The fellowship honors scholars who are outstanding early-career art historians from around the world whose innovative scholarship stands to make substantial and original contributions to the understanding of art and its history. Menon’s 12-month fellowship includes a $60,000 stipend and an additional $5,000 for travel and research. She will also have access to the rich digital scholarly resources and networks of Getty and ACLS and will join the rest of this year’s fellows at the Getty Center in Los Angeles for a week sometime next year to present their research to each other and the wider Getty community.

“To have this support from the Getty Foundation and the ACLS means a great deal to me,” Menon said. “There is such original and exciting new research taking place in the discipline that it is genuinely humbling to be among those selected to have received a fellowship this year.”

Menon’s project, titled “Hipped & Gabled: The Sacred Art and Architecture of Malabar,” will examine the Malabar coast of southwestern India as a point of convergence for diverse artistic, cultural, and religious histories in the medieval period.

“This project builds on our understanding of transcultural exchange in the material culture of the Indian Ocean world,” Menon explained. “The book will show how the art and architectural style of Malabar, including in the region’s churches, mosques, and synagogues, reflected the cosmopolitan character of these pre-modern communities.” 

“This project builds on our understanding of transcultural exchange in the material culture of the Indian Ocean world. The book will show how the art and architectural style of Malabar, including in the region’s churches, mosques, and synagogues, reflected the cosmopolitan character of these pre-modern communities.” 

Menon specializes in the art histories of South Asia, with a focus on the material culture of the pre-modern Indian Ocean world. Her research interests stem from her early graduate work when she became interested in what material history can reveal about cross-cultural encounters.

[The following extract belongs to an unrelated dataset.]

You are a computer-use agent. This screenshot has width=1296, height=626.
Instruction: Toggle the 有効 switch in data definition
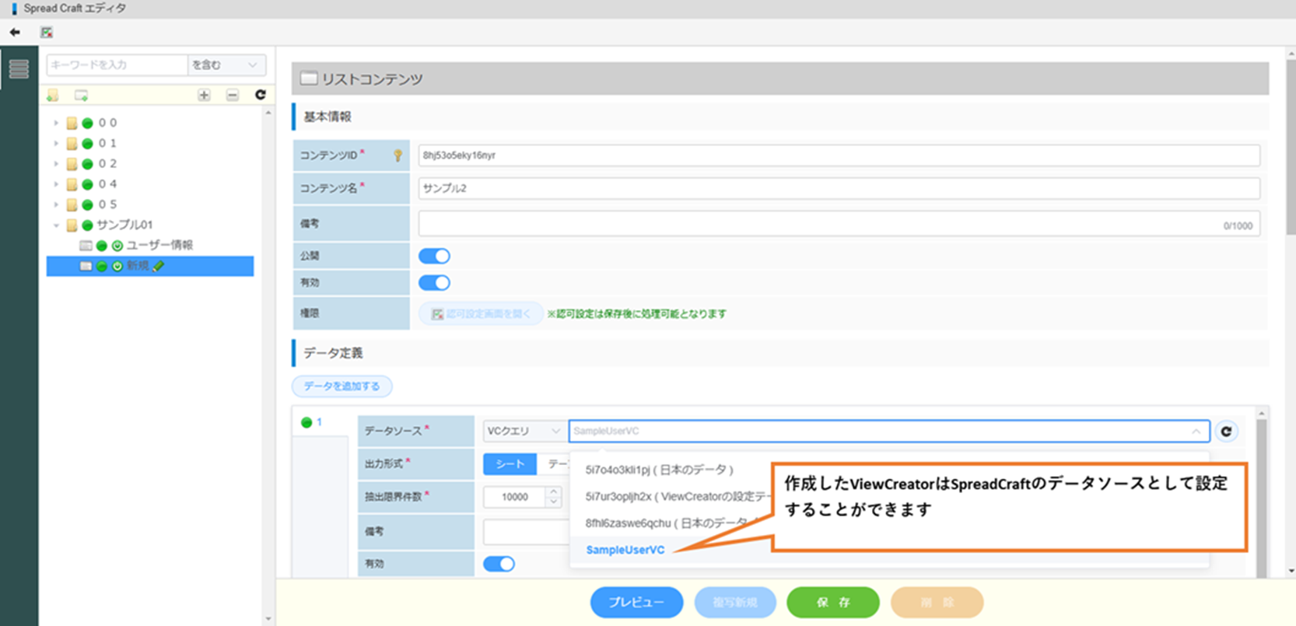pos(499,564)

“For my master’s thesis, I wrote about an ivory statuette from India that was excavated in Pompeii,” she said. “At less than 10-inches tall, this statuette was a broken-off piece of furniture! I was fascinated by the object’s history–– it was made, bought, and brought to Pompeii at some point before the eruption of Mount Vesuvius in the year 79. And, someone 2,000 years ago chose to preserve it despite its broken state.”

Through her research, Menon has examined medieval temple architecture and an idiomatic mode of sacred art and architecture, across religions, in Kerala. Menon’s graduate work was supported by the Steven Kossak Fellowship in Indian Art, the Riggio Fellowship in Art History, and the American Institute of Indian Studies.

The original research Menon will use for the book project was completed as part of her doctoral dissertation. One of her current students is serving as her research assistant for the book project, completing critical work such as creating maps and indexing images. Menon and her project have also benefited from the expertise of colleagues in Hamilton’s Digital Scholarship Collaborative (DiSC) and Research and Instructional Design Team (R&ID).

Menon joined the Hamilton faculty in 2020 and was recently awarded an Innovations in Digital Pedagogy Fellowship for the 2022-23 academic year by the College’s Library Information Technology Services (LITS) Department. She earned her M.A., M.Phil., and doctorate in art history and archaeology from Columbia University, and earned her bachelor’s degree from the University of California, San Diego.

The Getty/ALCS Postdoctoral Fellowship in the History of Art program is made possible by a major grant from Getty and administered by the American Council of Learned Societies (ACLS), the preeminent representative of American scholarship in the humanities and interpretive social sciences.